Mankoo & Gupta CPA

Corporate Tax Planning

When you incorporate your business, you can take advantage of certain tax benefits that are not available to unincorporated businesses, such as capital gains exemptions AND Deferred the taxes.

When you are planning to sell the business. One big advantage of incorporating your business is the lower corporate tax rates. Many Strategies work here as whether to Sell the Shares OR to Sell the Assets.

Corporate Tax planning helps a business before, during & End of the Business. We help our clients in better understanding of choosing different accounting Methods or Valuation Methods as per client’s Business needs.

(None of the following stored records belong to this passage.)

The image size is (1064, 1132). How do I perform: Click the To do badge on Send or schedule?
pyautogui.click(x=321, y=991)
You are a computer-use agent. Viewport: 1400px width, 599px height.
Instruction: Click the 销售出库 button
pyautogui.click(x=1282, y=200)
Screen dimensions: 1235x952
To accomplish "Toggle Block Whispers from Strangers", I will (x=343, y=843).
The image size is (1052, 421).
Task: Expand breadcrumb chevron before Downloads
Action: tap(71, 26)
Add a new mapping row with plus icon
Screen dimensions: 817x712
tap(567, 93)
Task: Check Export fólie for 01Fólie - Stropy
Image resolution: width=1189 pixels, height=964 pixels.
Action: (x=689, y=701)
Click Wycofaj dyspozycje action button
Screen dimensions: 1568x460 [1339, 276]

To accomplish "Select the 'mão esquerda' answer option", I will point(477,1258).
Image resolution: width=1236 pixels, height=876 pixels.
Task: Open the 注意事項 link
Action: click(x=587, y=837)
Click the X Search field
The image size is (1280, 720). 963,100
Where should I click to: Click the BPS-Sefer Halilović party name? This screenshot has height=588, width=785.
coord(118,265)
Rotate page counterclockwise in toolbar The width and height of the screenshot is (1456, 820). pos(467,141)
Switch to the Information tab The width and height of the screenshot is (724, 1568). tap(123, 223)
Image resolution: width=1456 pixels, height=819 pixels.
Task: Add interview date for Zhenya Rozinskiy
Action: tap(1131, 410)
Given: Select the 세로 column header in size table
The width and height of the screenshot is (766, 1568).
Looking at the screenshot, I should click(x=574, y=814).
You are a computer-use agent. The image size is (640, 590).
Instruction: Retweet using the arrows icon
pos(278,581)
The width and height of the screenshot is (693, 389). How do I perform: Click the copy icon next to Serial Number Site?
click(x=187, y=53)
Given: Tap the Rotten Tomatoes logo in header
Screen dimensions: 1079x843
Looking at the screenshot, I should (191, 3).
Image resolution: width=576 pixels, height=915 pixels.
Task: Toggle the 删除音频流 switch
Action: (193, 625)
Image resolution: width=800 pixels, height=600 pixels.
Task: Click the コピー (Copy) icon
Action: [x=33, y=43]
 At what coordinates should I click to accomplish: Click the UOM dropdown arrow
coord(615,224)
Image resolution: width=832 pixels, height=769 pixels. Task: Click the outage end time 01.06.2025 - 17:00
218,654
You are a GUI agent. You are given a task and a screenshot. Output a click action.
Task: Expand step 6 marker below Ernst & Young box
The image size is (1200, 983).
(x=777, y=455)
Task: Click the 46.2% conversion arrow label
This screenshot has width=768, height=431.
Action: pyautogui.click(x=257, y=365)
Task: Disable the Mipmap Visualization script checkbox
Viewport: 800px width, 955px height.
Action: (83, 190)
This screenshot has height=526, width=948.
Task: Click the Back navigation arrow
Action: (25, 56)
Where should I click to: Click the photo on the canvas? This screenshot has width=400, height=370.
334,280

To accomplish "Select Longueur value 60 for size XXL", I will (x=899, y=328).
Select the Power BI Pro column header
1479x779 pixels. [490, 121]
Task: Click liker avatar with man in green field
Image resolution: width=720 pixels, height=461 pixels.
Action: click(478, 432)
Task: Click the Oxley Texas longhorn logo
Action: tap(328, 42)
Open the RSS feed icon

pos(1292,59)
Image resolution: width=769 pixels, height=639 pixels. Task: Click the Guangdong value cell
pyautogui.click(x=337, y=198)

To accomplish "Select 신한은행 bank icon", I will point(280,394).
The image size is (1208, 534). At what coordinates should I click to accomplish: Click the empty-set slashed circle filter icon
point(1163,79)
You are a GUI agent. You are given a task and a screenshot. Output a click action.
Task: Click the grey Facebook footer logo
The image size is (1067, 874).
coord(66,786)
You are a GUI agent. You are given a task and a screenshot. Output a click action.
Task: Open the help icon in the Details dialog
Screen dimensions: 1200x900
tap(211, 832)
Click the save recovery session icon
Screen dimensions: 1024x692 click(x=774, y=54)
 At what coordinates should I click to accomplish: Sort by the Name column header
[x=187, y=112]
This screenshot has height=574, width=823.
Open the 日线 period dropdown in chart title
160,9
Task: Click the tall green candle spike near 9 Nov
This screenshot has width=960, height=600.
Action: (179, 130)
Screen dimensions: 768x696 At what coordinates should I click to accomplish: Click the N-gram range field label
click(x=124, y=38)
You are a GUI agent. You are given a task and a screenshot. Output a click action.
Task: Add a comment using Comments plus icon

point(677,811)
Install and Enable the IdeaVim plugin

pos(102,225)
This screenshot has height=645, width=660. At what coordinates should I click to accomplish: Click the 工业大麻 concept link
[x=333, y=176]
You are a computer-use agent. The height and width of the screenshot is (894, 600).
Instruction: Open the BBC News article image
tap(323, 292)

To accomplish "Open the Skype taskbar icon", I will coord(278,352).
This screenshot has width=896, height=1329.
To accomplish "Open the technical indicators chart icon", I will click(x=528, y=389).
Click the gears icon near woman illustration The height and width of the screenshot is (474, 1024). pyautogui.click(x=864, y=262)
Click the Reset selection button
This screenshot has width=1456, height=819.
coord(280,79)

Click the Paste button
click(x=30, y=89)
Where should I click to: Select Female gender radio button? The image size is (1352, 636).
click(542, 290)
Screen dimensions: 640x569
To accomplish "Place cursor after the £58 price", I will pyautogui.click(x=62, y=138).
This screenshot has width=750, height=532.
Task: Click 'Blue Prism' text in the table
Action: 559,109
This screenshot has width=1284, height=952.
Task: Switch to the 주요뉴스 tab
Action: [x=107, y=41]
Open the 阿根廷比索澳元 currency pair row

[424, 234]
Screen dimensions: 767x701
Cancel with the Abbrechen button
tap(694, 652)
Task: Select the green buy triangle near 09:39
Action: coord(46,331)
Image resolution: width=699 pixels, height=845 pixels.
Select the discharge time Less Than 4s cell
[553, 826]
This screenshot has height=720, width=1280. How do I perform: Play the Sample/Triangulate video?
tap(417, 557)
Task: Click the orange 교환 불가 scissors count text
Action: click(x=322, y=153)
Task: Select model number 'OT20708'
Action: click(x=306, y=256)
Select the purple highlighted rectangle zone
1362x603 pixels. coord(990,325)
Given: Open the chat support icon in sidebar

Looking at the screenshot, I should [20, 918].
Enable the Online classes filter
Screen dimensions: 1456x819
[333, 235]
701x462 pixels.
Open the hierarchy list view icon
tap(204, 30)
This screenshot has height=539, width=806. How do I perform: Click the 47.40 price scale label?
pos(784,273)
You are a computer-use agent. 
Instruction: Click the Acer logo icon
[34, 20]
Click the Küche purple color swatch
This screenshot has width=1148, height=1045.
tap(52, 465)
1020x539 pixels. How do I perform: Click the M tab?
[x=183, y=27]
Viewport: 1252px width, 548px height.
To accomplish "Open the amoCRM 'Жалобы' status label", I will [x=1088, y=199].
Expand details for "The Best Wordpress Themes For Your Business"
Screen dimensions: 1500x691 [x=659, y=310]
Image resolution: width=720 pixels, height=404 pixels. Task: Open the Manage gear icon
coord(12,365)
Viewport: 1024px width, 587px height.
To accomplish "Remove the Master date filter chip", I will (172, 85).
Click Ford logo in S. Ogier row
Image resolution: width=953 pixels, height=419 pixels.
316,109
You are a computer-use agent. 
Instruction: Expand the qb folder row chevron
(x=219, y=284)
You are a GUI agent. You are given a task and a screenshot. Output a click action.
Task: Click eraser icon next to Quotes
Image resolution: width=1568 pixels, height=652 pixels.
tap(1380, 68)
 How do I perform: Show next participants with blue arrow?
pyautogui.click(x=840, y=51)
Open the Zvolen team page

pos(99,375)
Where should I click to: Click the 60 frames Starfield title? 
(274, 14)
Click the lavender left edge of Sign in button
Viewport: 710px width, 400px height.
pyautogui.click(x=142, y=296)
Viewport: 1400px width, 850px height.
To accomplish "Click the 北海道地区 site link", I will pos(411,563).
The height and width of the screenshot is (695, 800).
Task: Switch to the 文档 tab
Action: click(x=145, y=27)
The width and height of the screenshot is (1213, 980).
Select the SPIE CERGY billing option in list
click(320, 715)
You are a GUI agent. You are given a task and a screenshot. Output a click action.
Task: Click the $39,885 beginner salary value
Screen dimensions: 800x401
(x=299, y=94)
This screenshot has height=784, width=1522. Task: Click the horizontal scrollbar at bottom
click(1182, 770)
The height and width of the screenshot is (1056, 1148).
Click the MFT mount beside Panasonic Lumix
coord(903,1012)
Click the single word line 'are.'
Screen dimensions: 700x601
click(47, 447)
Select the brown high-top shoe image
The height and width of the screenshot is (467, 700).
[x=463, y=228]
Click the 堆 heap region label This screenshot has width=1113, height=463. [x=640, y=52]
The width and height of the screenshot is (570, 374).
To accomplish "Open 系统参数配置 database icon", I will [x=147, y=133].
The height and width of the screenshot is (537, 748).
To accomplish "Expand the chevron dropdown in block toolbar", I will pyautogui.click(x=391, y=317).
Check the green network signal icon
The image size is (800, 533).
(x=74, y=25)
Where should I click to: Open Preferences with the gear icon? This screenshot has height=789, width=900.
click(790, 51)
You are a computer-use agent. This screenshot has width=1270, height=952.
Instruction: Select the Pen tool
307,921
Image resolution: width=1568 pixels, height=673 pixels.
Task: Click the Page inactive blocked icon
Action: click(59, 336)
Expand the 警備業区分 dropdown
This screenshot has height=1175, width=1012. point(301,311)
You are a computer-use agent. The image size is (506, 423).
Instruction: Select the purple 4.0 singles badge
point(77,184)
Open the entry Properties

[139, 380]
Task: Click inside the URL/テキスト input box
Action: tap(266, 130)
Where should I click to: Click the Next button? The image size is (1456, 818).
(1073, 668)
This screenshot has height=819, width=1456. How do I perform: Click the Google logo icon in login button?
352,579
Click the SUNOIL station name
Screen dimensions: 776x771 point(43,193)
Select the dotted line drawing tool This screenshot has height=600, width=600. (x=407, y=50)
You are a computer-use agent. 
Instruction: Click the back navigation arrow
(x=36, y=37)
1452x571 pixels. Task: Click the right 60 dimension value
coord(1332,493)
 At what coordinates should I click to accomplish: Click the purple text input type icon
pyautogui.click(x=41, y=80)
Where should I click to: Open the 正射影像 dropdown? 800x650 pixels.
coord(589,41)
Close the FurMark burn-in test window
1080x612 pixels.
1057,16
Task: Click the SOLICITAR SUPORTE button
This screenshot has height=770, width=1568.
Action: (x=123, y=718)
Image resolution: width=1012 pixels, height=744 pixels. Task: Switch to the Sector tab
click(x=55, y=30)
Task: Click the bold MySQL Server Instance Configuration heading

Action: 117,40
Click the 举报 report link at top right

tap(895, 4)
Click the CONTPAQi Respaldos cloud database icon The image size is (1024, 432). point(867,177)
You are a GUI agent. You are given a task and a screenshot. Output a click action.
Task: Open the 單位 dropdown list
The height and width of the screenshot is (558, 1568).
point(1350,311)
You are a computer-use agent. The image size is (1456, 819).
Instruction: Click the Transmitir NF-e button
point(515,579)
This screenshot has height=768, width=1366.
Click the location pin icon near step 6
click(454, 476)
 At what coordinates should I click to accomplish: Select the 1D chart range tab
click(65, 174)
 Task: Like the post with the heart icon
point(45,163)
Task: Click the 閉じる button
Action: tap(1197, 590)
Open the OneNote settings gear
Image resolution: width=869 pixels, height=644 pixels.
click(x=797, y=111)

Some of Important decision such as: –

  • Accounting Methods: – Cash Basis vs Accrual Basis
  • Take advantage of CCA Rate (Maximize & Minimize)
  • Inventory Valuation Methods: – FIFO (First in First Out), LIFO (Last in Fist Out or Weighted Average Method.
  • Choice of Depreciation Methods: -Straight-line or Declining Method.


Equipment Purchases: – Rental vs Buy
Dividend vs Salary

How to Take advantage of Tax Deductions: – We help our Small Business Owners to understand better regarding the small things which results in Big Change in your Tax Savings. Such as if you are using your Home cum office, you are eligible to claim: –

Home Expenses which are directly related to your Business, such expenses include: –

  • Office Expenses
  • Meals & Entertainment
  • Insurance
  • Interest
  • Supplies
  • Legal, Accounting & Other Professional expenses
  • Property Taxes
  • Travel expenses
  • Telephone & Utilities
  • Fuel Costs
  • CCA expenses


Any other expense which is directly related to generate the Business Income.

Many Other benefits are there to claim. It depends upon the corporate Structure & Proper Tax planning which differs as per clients’ business needs and Interest.